▶ [Texte à lire]
* * * * * * * * *

Variations textuelles : types de modifications
Cahier « O. 1932 », 4 mars 32
Je ne commande pas mes sentiments ; parfois il me semble que mon corps les suscite. Parfois illuminations des sens ou de l’esprit, tout me semble venir d’un « ailleurs » souvent cité, jamais défini [tout me semble venir d’un éternel ailleurs]. D’où, depuis un mois peut-être, après le noir commencement de l’année [Depuis cette nuit que la main d’Aimé dans le soleil a vaincue], cette intérieure exultation qui ne laisse point de trêve, me tirant du sommeil avec un frémissement de tout l’être, et m’y laissant retomber la nuit avec le même bondissement. [!]
Après de longues années, des périodes d’éclat et d’éclipse, [début de phrase biffé] mon amitié jaillit enfin comme une fleur ; rien de plus lucide, de plus paisible et de plus aigu à la fois que cette profonde certitude où je trouve enfin mon repos. Je bois à cette source d’innocence. Qu’importent des lèvres souillées de leur ancienne souillure, tant de souvenirs chargés de poison. L’oubli n’est pas de toute nécessité le fait d’un lâche perpétuel.
Depuis des mois, [début de phrase biffé] les causeries, les calmes promenades. Le pays autour de nous jaune et sec sous un ciel épais et violâtre à l’horizon, puis retrouvant par degré sa transparence. […] Les toits rouges ou roses, les oiseaux consolés.
Aujourd’hui le dos au noyer de la colline, cerné [pris dans les lacs] d’une abeille infatigable j’attends son [ton] retour.
30 juin 1932
Chaque soir [jour] le champ de froment que le sentier traverse se hausse autour du corps passager [des corps passagers]. Ce soir les épis fleuris (un parfum violent) [parenthèse supprimée] atteignent mon épaule [nos épaules].
16 juin 1932
Mon feuillet [Le bras d’Aimé un instant immobile] est un combat d’ombres légères et de soleil, une danse de feuillages bleus, impalpables, sur un sable d’or.

V. Essai pour un paradis

Il me serait impossible de grossir Feuillets d’autres textes – et d’autre part, j’aimerais donner à votre collection un autre travail que j’ai commencé, qui s’appellera Vie – ou Vie d’Aimé – et sera formé de quinze à vingt proses très courtes […].
Gustave Roud à Henry-Louis Mermod, Leysin, 11 décembre 1928
Mon cahier futur reste – ma paresse aidant – fâcheusement dans les limbes, mais j’ai idée que toutes ces journées heureuses dans le soleil et l’air pur ne seront pas sans fruit.
Roud à Mermod, 1er mars 1931
« L’essai pour un paradis » prend-il forme – ou est-ce autre-chose ?

* * * * * * * * *

▶ [Données fournies]

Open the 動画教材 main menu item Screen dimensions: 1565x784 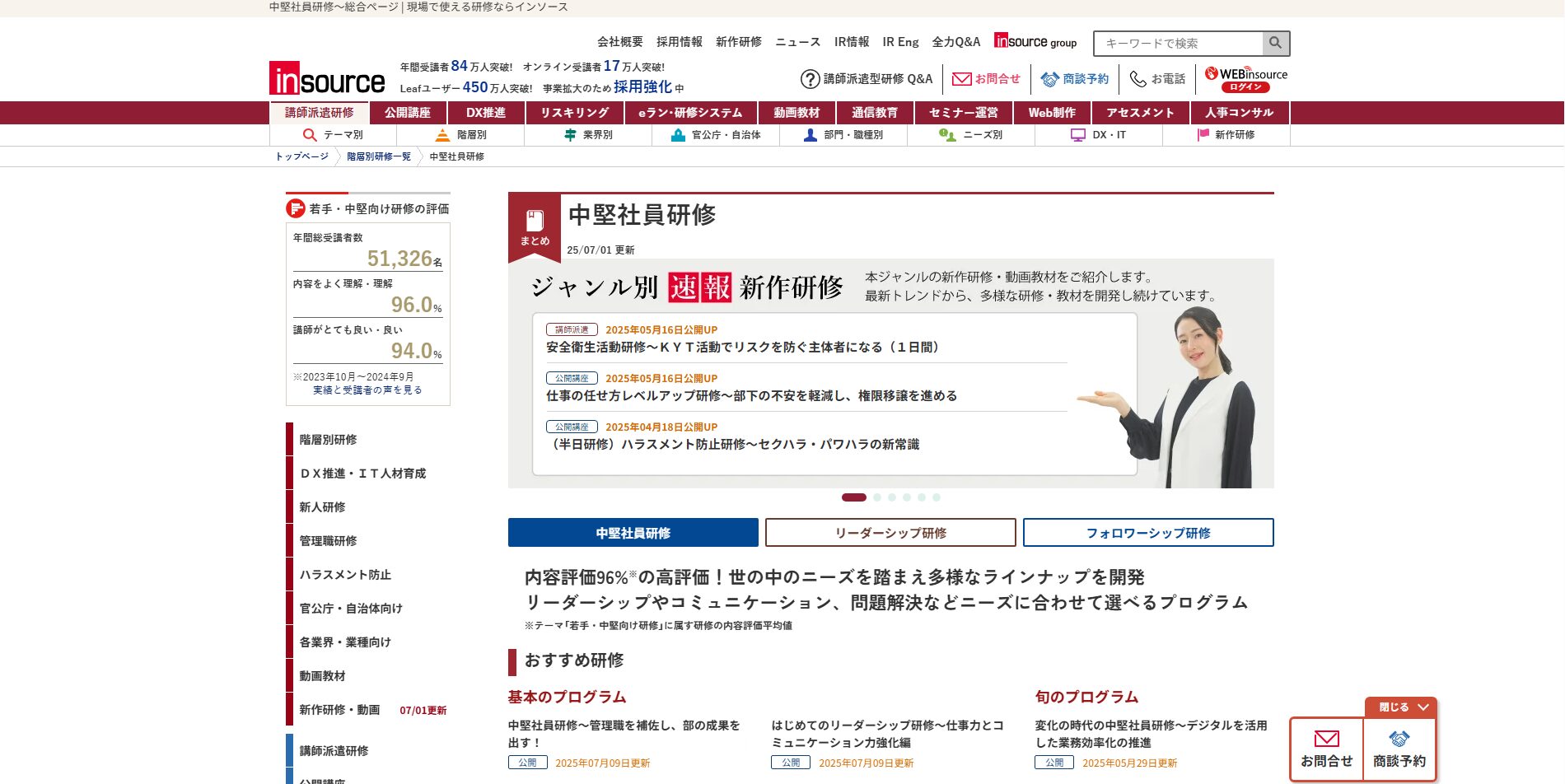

* * * * * * * * *

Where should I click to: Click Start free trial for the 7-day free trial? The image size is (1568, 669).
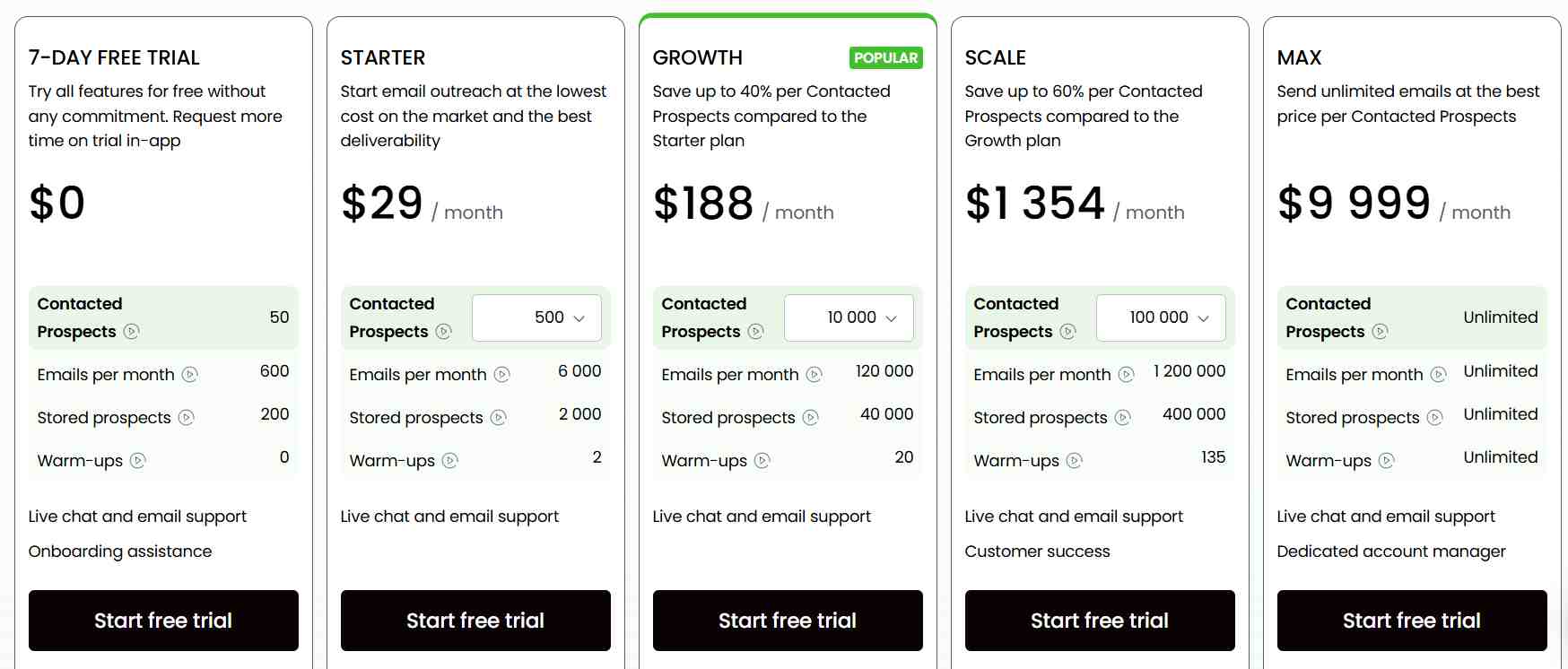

* * * * * * * * *

▶ [Consignes]
- 1) Comment rendre en anglais cette phrase du texte à lire : « Je ne commande pas mes sentiments ; parfois il me semble que mon corps les suscite. » ?
- 2) D'après le texte à lire, quel titre aura le travail que Roud souhaite donner à la collection de Mermod ?
- 3) Poursuivez le texte sur les cahiers et la correspondance de Gustave Roud après sa dernière phrase.
Les lignes fournies n'interviennent en rien dans ce travail.

▶ [Corrigé des exercices]
- 1) I do not command my feelings; at times it seems to me that my body gives rise to them.

- 2) Il s'appellera Vie, ou Vie d'Aimé.

- 3)
Mermod à Roud, 20 avril 1931
Ces derniers temps j’ai vécu dehors, un peu ivre au milieu d’une bise implacable, âpre et pure, et prenant un profond plaisir à vivre de la façon la plus dépouillée et la plus riche ! Ah je vous l’assure, cher ami, le Paradis serait ici même, si nous savions voir.
Roud à Mermod, 26 février 1932
Vous me dites de jolies choses sur un Paradis trouvé. Pourquoi votre cahier ne s’intitulerait-il pas « Le Paradis ». Je suis curieux de celui que vous me proposerez.
Mermod à Roud, 28 février 1932
Et le « Paradis » – pour quand – je sais que mes suggestions n’ont pas de prise sur vous. Mais cette suggestion n’est pas de moi elle est de vous. Il faut la réaliser.
Mermod à Roud, 23 mars 1932
À quoi en est le Paradis – Nous avons tous besoin de paradis.
Mermod à Roud, 16 avril 1932
Le paradis prend forme (mentale) de récit, et j’espère que cette fois le départ sera bon !
Roud à Mermod, 18 avril 1932
J’aimerais bien vous voir […] pour vous demander s’il ne serait pas indispensable que l’imprimeur reçût très prochainement, sinon la totalité, du moins le commencement de votre manuscrit.
C. F. Ramuz à Roud, 9 juin 1932
mes derniers feuillets décents ont noirci sous une plume fiévreuse et sont devenus un manuscrit au sujet duquel Ramuz et Mermod gardent un amical silence, ou qu’ils parlent « d’envoyer à l’impression » sans commentaires. Tout ça en dit long sur sa valeur. Passons donc à un autre sujet.
Roud à Steven-Paul Robert, 14 janvier 1933
J’ai donné le bon à tirer pour mon cahier, désastreux. Des sueurs froides me viennent quand je songe à sa désastreuse platitude. Cela suffira à me déclasser pour longtemps.
Roud à Robert, fin mars 1933
que je m’excuse de t’avoir envoyé en « imprimé » le petit cahier d’Aujourd’hui. C’est que j’avais hâte de voir disparaître aux quatre vents de la poste cette pile de feuillets qui multipliait horriblement une chose manquée – et que j’aurais dû déchirer sitôt écrite.
Elle est pour moi – comme toute chose manquée – pleine d’enseignements ; mais qu’est-ce que ça peut faire au lecteur ?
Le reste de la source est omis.